Using evaporation to control capillary instabilities in micro-systems

TL;DR

This paper demonstrates that evaporation rate influences the onset and nature of capillary instabilities in micro-systems, challenging the assumption that evaporation only affects timescales and offering new control strategies.

Contribution

The study reveals that evaporation rate can actively control capillary instabilities, combining simulations and theory to extend understanding beyond equilibrium assumptions.

Findings

Evaporation rate affects the onset of capillary instabilities.

Diffusive mass transfer can be used to control capillary flows.

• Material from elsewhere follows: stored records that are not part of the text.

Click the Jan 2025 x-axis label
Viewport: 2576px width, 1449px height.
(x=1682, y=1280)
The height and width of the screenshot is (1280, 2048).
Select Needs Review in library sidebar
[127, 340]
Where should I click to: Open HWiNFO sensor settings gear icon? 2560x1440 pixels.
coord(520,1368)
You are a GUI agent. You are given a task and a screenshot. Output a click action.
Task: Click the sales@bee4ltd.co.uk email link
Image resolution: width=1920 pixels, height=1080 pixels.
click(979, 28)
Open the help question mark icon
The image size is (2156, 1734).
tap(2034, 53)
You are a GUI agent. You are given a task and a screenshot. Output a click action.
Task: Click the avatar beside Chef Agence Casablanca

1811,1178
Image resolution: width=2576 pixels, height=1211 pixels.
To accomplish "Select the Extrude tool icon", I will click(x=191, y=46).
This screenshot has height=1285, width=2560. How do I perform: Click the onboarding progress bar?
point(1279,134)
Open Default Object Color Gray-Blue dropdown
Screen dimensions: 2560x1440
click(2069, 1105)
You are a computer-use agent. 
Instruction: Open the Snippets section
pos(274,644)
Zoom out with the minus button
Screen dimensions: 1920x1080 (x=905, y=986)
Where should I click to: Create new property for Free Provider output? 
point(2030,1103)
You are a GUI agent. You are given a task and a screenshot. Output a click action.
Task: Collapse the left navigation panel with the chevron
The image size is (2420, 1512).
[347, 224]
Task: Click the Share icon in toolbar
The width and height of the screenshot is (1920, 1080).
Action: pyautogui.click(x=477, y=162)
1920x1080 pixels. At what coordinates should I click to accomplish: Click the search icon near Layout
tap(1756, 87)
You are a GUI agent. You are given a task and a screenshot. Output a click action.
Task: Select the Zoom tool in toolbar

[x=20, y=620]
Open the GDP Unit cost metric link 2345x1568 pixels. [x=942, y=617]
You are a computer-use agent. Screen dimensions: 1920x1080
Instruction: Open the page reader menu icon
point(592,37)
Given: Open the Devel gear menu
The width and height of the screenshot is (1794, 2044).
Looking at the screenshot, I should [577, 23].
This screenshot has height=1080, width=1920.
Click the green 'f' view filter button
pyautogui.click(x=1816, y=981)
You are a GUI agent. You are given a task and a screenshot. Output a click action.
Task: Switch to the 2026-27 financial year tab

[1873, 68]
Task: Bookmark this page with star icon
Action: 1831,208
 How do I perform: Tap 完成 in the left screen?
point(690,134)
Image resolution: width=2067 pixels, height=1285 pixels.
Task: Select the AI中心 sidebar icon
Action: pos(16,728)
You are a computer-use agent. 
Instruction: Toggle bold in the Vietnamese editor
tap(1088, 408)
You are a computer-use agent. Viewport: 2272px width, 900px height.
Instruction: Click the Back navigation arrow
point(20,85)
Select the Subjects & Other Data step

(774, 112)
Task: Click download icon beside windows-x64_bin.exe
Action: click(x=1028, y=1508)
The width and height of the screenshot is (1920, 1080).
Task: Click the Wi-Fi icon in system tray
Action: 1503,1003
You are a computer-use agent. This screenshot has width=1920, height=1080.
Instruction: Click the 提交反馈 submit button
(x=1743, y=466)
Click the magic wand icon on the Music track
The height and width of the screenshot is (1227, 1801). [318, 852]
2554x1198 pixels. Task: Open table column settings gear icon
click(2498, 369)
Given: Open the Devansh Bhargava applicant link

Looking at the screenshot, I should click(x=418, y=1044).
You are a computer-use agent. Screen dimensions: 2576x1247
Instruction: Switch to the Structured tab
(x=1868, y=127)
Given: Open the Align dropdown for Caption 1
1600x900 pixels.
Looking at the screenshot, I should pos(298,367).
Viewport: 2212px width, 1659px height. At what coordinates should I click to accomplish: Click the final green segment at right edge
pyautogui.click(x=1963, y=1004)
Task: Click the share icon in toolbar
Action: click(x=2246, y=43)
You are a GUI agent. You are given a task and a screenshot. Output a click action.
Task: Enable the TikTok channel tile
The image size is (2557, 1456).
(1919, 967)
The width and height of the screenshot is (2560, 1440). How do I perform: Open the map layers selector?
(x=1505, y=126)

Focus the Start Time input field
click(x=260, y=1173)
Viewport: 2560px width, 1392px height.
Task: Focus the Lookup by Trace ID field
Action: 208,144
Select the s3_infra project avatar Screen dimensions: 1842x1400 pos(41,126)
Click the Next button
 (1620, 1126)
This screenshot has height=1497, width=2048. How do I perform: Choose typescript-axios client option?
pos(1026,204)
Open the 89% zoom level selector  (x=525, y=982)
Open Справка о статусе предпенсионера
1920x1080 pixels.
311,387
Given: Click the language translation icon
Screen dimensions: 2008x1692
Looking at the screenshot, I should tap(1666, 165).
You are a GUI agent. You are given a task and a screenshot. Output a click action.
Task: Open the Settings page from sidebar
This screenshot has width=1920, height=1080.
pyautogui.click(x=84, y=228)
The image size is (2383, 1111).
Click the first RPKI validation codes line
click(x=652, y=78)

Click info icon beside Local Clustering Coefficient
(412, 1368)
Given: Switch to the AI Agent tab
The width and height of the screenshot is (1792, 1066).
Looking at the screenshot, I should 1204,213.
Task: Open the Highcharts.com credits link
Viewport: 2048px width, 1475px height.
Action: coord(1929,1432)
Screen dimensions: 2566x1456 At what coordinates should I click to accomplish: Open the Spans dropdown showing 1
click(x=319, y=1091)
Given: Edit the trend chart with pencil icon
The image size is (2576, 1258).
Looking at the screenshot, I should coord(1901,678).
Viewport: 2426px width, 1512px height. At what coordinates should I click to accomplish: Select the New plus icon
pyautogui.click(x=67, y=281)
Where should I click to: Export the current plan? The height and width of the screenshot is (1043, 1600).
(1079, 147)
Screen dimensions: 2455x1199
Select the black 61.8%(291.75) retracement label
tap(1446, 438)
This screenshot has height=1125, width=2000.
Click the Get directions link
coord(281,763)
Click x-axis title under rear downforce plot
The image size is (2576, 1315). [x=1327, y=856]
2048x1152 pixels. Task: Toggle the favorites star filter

Results provide insights into previous experimental observations.

Abstract

The instabilities of fluid interfaces represent both a limitation and an opportunity for the fabrication of small-scale devices. Just as non-uniform capillary pressures can destroy micro-electrical mechanical systems (MEMS), so they can guide the assembly of novel solid and fluid structures. In many such applications the interface appears during an evaporation process and is therefore only present temporarily. It is commonly assumed that this evaporation simply guides the interface through a sequence of equilibrium configurations, and that the rate of evaporation only sets the timescale of this sequence. Here, we use Lattice-Boltzmann simulations and a theoretical analysis to show that, in fact, the rate of evaporation can be a factor in determining the onset and form of dynamical capillary instabilities. Our results shed light on the role of evaporation in previous experiments, and open the possibility of exploiting diffusive mass transfer to directly control capillary flows in MEMS applications.